Generative Pre-trained Transformer 3 (GPT-3) has taken the technology sector by storm. It is the most talked-about AI, said to mimic writing like a human, also containing the largest neural network ever created to date. GPT-3 is the third version of artificial intelligence (AI) created by OpenAI.  OpenAI is the research firm co-founded by Elon Musk for the advancement of AI. The third version has 175 billion parameters, which means that the values added, the neural network tries to optimize during training. By comparison, its predecessor GPT-2 already had 1.5 billion.

In simple terms, GPT generates text using pre-trained algorithms. The algorithms have already been fed sufficient data to function properly.  Textual data worth 570 GB  derived from the CommonCrawl dataset and Wikipedia was primarily used for training.

Experts claim that GPT-3 is a cardinal advancement of AI. Will AI ever achieve true intelligence? This question is one of the most pondered questions since the 1950s. GPT-3 is a revolutionary step towards General AI. GPT-3 has the most complex artificial neural network in the world, and the most advanced linguistic and textual AI ever created.

GPT-3 has demonstrated that it can create an eerily similar app like Instagram using Figma (a software used for app designs).
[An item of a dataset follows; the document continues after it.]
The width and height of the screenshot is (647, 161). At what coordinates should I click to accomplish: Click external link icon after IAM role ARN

Another example of GPT-3 exceeding expectations is revealed by the Sampling Company which uses CRM software. Whenever a customer service agent takes a query, GPT-3 analyses the query and creates a response accordingly.

How does GPT-3 work?

GPT-3 can achieve many feats and complete every task as a human would. But what makes GPT-3 tick? If one was to categorize GPT-3, among all AI applications, it would belong to the category of language prediction models. It is an algorithm, tailored to receive a language fragment and transform it into the next most relevant fragment for the user. This is no easy feat to achieve, GPT-3 has been trained from a huge pool of textual data. Huge computational resources have been worked to the bone for GPT to ‘understand’ how languages ​​work and how they are structured. In order to proceed with this extensive training, OpenAI invested 4.6 million dollars. Semantic analysis ( understanding the meaning and interpretation of words, signs, and sentence structure) has assisted GPT to grasp the foundation of languages. This kind of training is called unsupervised learning. Unsupervised learning consists of unlabeled data that the AI figures out how to label.
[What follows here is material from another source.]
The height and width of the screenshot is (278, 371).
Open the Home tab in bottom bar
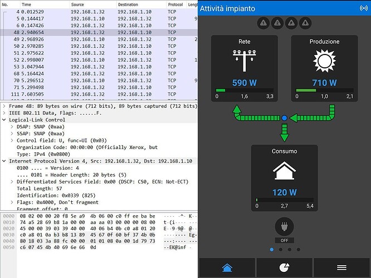227,267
The data provided teaches the AI to predict text according to the user. To achieve this, the AI deciphers the use of words and phrases and then attempts to reconstruct them. Simple training models were created, GPT-3 had to find a missing word in a sentence. To complete the task at hand, GPT-3 had the library browse billions of words to identify which one should be used to complete the sentence. Of course, GPT-3 did not get the correct answer in the first go. After intense training, this third version eventually began to improve and provide correct answers.
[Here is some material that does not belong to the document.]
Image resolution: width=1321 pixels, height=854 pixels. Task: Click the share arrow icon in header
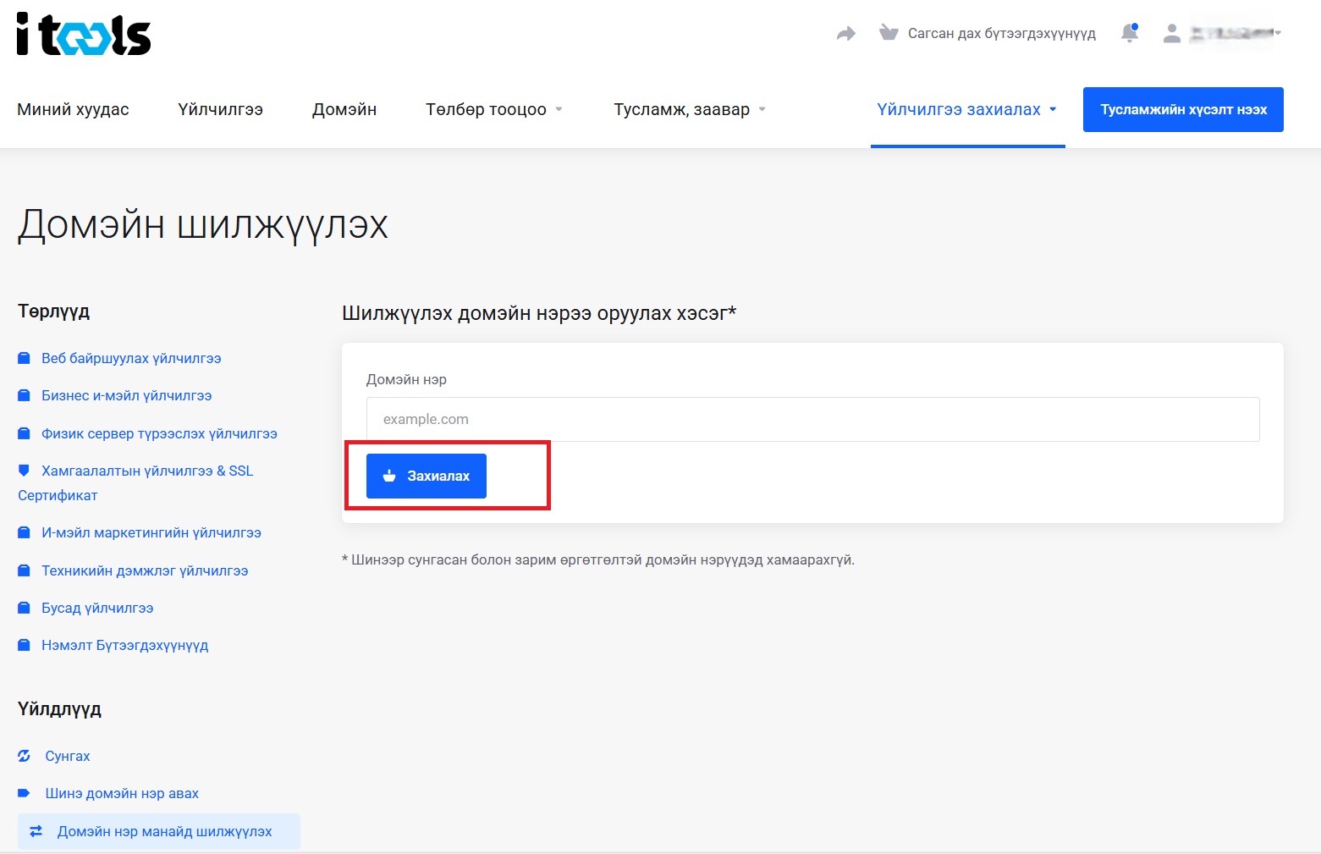845,34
The neural network further examines the original data, to verify the correct answer. Once the examination is complete, AI looks through which algorithms provided the correct answers, then starts giving preferences (weights) to these algorithms and keeps updating until it only provides correct answers.

Although language prediction models are not a new concept, a model has never been created to such a scale before. To complete each request, GPT-3 uses 175 billion weights firmly stored in its memory. That’s at least 10 times bigger than its closest rival, created by Nvidia.

The Computing Power Needed for GPT-3

As discussed earlier, in order for GPT-3 to complete each task, it needs to use weights. There are about 175 billion algorithms being used  to complete each task. Weights are matrices, arcs of rows and columns by which each fragment is multiplied. Multiplication allows fragments of words to receive the distribution of weight in the final output while the neural network  reduces the margin of error.

Over the generations of GPT, the datasets used for training have sprouted ten-fold. Therefore, it is natural for OpenAI to add more weight. Google's first Transformer had 110 million weights aligned, and GPT-1 was inspired by this design. With the development of GPT-2, the number of weights increased to 1.5 billion. With the final product, GPT-3, the number of parameters reaches 175 billion. The parallel computing power required is colossal. 

If the computing power required for GPT-3 becomes publicly available and relatively affordable, many businesses would jump at the chance to use this technology. This is a piece of technology that is the closest step to general AI. It is AI that can predict behavior, write its own code, and write articles with just the title. Give it an idea and it will make it into reality! GPT-3 is brilliant AI.